During the conference, an imaginative range of problems has been blamed on global warming. BBC News ran a feature about how it has hit Italian winemakers (1). ‘Lack of snow last winter, almost no rain in spring or summer and searing temperatures for prolonged periods have had a major impact on the grape harvest. There has been a 20 per cent reduction in output’, reported the focus on a Barolo vineyard.

Following the release of a report by the UN Environment Programme (UNEP) on 2 December, fears grew about melting glaciers and less snowfall in low-lying Alpine ski resorts (2). ‘Many resorts, particularly in the traditional, lower altitude resorts of Europe, will be either unable to operate as a result of lack of snow or will face additional costs, including artificial snowmaking, that may render them uneconomic’, the report stated.
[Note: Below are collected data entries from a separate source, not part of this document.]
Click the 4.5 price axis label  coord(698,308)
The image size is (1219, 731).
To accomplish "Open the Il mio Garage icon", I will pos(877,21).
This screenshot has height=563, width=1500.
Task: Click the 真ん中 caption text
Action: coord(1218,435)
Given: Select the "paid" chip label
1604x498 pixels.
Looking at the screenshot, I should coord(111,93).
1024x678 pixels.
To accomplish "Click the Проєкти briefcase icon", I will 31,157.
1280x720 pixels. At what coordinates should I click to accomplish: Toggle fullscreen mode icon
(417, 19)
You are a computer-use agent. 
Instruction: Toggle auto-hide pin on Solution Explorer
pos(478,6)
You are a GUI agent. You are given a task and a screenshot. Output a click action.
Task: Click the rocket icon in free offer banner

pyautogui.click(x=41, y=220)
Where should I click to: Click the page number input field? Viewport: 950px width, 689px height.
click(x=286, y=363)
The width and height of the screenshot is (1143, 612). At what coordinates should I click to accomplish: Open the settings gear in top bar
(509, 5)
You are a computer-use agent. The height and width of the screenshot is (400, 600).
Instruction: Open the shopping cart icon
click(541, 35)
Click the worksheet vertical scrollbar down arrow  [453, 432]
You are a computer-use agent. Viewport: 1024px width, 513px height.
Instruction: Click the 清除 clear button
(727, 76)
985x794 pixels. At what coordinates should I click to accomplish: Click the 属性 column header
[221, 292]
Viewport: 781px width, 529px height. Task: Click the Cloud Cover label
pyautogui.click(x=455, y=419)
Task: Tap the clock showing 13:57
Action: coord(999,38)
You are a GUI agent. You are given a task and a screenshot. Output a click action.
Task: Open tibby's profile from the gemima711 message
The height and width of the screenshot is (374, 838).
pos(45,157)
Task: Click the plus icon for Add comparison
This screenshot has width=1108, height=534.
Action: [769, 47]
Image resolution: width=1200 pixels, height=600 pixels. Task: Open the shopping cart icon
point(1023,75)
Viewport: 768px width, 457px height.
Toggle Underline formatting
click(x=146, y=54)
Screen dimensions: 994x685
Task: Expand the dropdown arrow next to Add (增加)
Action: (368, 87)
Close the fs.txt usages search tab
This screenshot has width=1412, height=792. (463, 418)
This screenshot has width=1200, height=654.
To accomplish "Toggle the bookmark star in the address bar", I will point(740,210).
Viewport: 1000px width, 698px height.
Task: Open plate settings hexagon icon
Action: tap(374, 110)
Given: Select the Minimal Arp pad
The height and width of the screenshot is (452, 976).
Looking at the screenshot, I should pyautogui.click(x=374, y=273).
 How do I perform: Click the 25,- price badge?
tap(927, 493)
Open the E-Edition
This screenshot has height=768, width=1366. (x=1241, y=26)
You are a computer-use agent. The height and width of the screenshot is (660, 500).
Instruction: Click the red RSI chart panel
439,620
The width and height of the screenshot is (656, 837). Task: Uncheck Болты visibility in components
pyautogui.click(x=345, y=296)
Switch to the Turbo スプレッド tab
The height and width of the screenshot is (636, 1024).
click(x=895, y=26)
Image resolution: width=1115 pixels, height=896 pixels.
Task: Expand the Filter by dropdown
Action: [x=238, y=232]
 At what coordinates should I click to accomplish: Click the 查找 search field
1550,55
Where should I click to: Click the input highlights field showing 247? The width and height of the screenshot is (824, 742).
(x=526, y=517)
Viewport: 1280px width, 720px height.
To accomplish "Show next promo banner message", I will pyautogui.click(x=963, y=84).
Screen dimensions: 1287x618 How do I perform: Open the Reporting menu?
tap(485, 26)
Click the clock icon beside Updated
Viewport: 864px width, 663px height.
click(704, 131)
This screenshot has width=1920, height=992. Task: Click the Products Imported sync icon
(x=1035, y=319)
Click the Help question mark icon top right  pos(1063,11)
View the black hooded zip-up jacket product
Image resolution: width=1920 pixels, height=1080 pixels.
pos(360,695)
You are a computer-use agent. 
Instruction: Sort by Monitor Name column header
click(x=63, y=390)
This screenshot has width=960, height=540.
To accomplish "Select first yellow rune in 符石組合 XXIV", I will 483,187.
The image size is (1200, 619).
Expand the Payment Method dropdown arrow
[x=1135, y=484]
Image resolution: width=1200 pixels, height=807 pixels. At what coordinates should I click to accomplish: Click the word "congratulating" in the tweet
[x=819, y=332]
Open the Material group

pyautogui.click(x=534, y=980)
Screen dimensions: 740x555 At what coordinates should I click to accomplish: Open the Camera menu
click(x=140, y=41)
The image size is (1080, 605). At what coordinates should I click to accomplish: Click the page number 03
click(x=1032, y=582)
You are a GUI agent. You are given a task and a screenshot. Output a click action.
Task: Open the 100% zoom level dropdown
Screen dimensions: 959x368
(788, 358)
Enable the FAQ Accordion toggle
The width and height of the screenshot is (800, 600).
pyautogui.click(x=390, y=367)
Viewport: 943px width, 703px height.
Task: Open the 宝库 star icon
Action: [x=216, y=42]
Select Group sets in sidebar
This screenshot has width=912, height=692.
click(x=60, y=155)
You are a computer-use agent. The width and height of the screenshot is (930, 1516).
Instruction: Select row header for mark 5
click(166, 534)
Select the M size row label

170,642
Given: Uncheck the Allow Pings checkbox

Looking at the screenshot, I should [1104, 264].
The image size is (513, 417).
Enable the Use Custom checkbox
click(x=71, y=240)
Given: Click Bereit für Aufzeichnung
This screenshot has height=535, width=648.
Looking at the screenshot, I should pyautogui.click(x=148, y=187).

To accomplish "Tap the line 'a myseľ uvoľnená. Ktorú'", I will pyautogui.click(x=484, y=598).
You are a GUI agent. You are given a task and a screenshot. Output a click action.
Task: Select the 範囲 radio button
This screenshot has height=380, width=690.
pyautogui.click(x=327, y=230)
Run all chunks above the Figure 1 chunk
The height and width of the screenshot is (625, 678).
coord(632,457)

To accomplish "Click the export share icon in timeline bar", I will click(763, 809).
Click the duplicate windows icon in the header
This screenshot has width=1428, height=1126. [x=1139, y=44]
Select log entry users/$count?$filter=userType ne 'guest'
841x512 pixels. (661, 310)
At the COP 9 conference, Damiano Di Simine, president of the International Commission for the Protection of the Alps (CIPRA), outlined the specific impact of warming on the Alps. ‘The Alps are in an area of the world in which climate change is more accentuated’, he said. ‘The general rise in the level of temperature is about 0.6-0.7 degrees, in the Alps the order of change is plus 1.5, with measurable affects on the retreat of glaciers.’

In a presentation on 11 December, the World Health Organisation (WHO) claimed that 150,000 deaths a year are linked to climate change. The WHO estimated that this could double by 2030, although there was significant uncertainty about future warming trends. ‘We don’t know what all the effects of climate change are likely to be’, said Diarmid Campbell-Lendrum, a WHO scientist. This did not prevent the scientist from making doomsday forecasts about the future impact of climate change with ‘winners and losers.’ Campbell-Lendrum predicted that underdeveloped countries would see the highest toll from warming.

A representative of the Inuit people of Canada and Alaska, Sheila Watt-Cloutier, declared that they are already the victims of global warming. She announced at COP 9 that a human rights case is being launched against the US government. Watt-Cloutier claimed the oceans are too warm due to climate change, causing roads, airports and harbours to collapse. In addition, there has been erosion of house foundations near the seashore, and people have moved to safer areas. The Inuit have the Washington-based Inter-American Commission on Human Rights to help them put pressure on George W Bush’s administration (3).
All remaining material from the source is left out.